Picture a dozen-plus juvenile boys, most of whom have very poor respect for authority, looking back at a kind of scraggly quasi-hippy who is overly fond of ponchos. This is the guy who planted a container garden to show them that eggplants don't produce eggs, who spends a lot of time talking about twelve steps and Jesus. He's got socks on with sandals. The Big Lebowski hadn't come out yet, but when it did these kids immediately tried to figure out which rug was tying the whole room together, man. Picture them looking at him like what's the worst you can do, old man?
Dad folded up the newspaper and let them fight. The lesson would go best if they didn't take him seriously.

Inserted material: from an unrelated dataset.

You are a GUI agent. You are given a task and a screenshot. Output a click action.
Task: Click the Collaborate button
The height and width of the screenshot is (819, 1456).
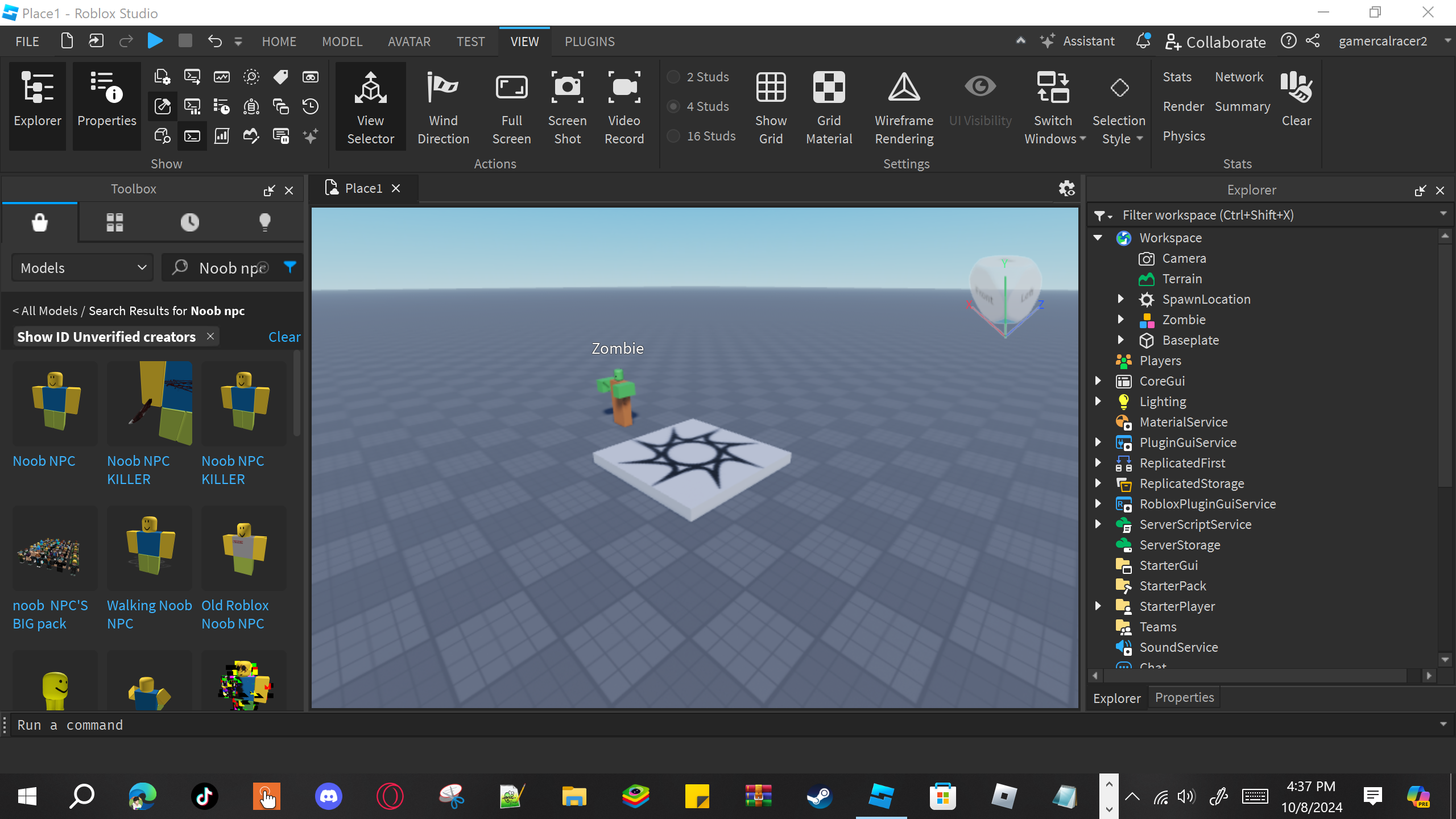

Wednesday comes around, and they haven't picked an activity. This is now, after all, an authoritative battleground. This is a supervised group home. Dad can't make them go shovel shit, if he tells them to sit and do homework they can just say they won't. Being put on restriction, they've done that before. There is no way my Dad could make these kids decide on a fun group activity a week in advance. They now had a place to fly their defiance flag high and prove they were bigger and harder and badder than my dad. And they could do it by not agreeing to have fun. No sir. We will not agree. No fun will be had. Fuck the man.
The kid who told me this story was in his late twenties, early thirties. He had just gotten out of the navy and there were at least fifteen years between him and that home in New Orleans. And I could still hear the horror and awe in his voice when he told me what my father did next.
He folded the newspaper and said, "Alright. My pick."
And then this die hard pro-capitalism Republican veteran took a dozen teenage boys to the local communist club's student documentary on the starving children of Nicaragua.
The kid who told me this story said that he finally broke when an old Korean war vet stood up, shook his fist at the screen and shouted "God Bless Ronald Regan," halfway through the film.
When it was done, Dad took them home because that was the group activity, as promised, and they didn't get another one until next week.
Next Wednesday, Dad asked, "So what are we doing tonight?"
Oddly enough, they already had a movie picked out.